Insgesamt sind sieben Verhandlungstage für den Prozess vor der 8. Großen Strafkammer am Landgericht Bonn angesetzt. Der Angeklagte war am 4. September des vergangenen Jahres am Frankfurter Flughafen festgenommen worden, nachdem er nach Deutschland zurückgekehrt war. Seitdem sitzt er in Untersuchungshaft. Zum Prozessauftakt am Montag zeigte er sich geständig und räumte über seine Verteidigerin Lena Schruff alle Vorwürfe vollumfänglich sein. Gleichzeitig sagte er aber auch, dass in seinem Kopf vieles „in dunklen Erinnerungen hinter einer Mauer“ verschwimmen würde. Er sehe nur das damalige Wohnzimmer, eine dunkle Tür und das Schlafzimmer, sagte der 50-Jährige vor Gericht. An die sexuellen Übergriffe könne er sich „nur stückweise erinnern“; an Geschlechtsverkehr überhaupt nicht. Gleichzeitig sagte er: „Ich nehme an, dass meine Kinder die Wahrheit sagen.“
Laut Anklage sollen die beiden Töchter sich über Jahre hinweg niemandem anvertraut haben, weil ihr Vater ihnen gesagt habe, sie seien der Teufel und würden die Familie zerstören. Erst 2016 soll die jüngere Tochter sich an ihre Mutter gewandet haben. Seine Ehefrau habe ihn sofort aus der gemeinsamen Wohnung geschmissen, berichtete der Mann. Zu einer Anzeige kam es damals aber nicht. Nach einer Versöhnung hätten er und seine Frau, gegen die laut der Richterin ein Verfahren wegen Beihilfe zu sexuellen Handlungen durch Unterlassen läuft, eine gemeinsame Therapie gemacht – ohne die Kinder. Um die Aufarbeitung der Vorwürfe sei es dort aber nicht gegangen, sondern um „Schritte der Vergebung“, so der Angeklagte.

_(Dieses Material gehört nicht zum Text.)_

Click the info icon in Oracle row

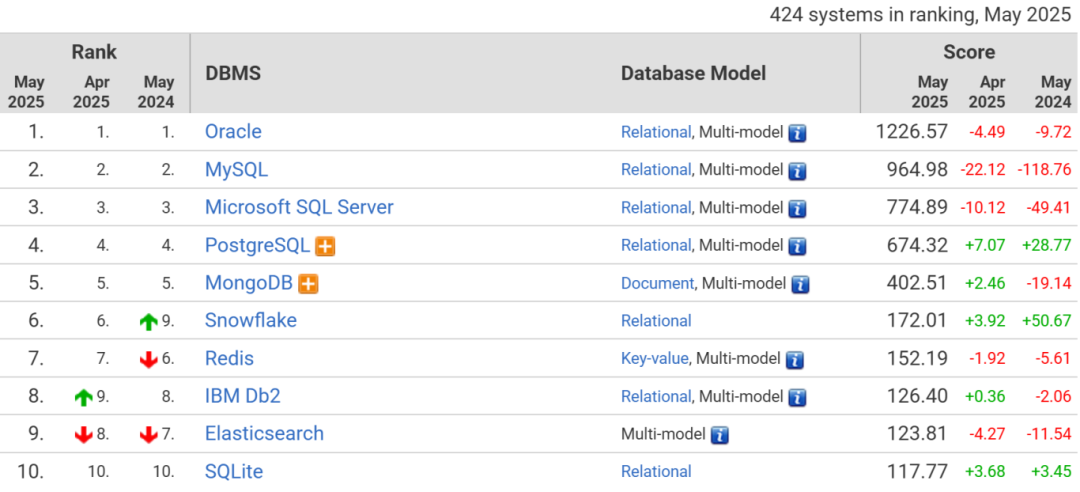797,132
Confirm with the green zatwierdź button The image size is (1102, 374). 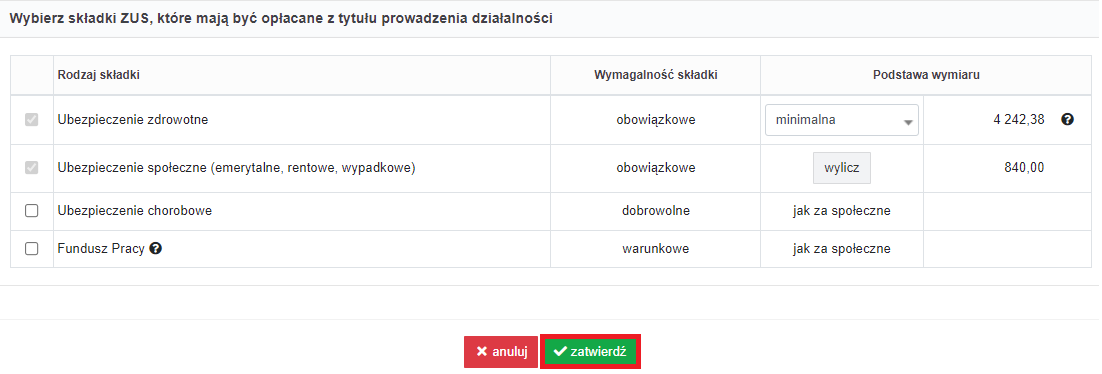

Auch der sexuelle Missbrauch seiner Nichte – das Kind war damals acht Jahre alt - sei nur innerfamiliär behandelt worden. Sein Schwager habe ihn einige Tage später mit den Vorwürfen konfrontiert. Obwohl er keine Erinnerungen an einen Übergriff gehabt habe, sei er damals bereit gewesen, zur Polizei zu gehen, behauptete der Angeklagte. Warum es trotzdem zu keiner Anzeige kam, wisse er nicht. Die einzige Konsequenz: Die Familie habe ihn nicht mehr zu Familienfeiern eingeladen.
Mit seinen Töchtern habe er nach 2016 kaum noch gesprochen, inzwischen bestehe überhaupt kein Kontakt mehr. Erst 2024 zeigte die jüngere Tochter ihren Vater schließlich an. Alle drei Opfer treten im Prozess als Nebenklägerinnen auf. Durch das Geständnis müssen sie nicht mehr zwingend aussagen, wollen sich laut ihrer Anwältin aber zu den Folgen der Missbräuche äußern. Am ersten Verhandlungstag wurden von der Kammer von ihnen polizeiliche Aussagen unter Ausschluss der Öffentlichkeit angehört. Das Urteil wird für den 3. Juni erwartet.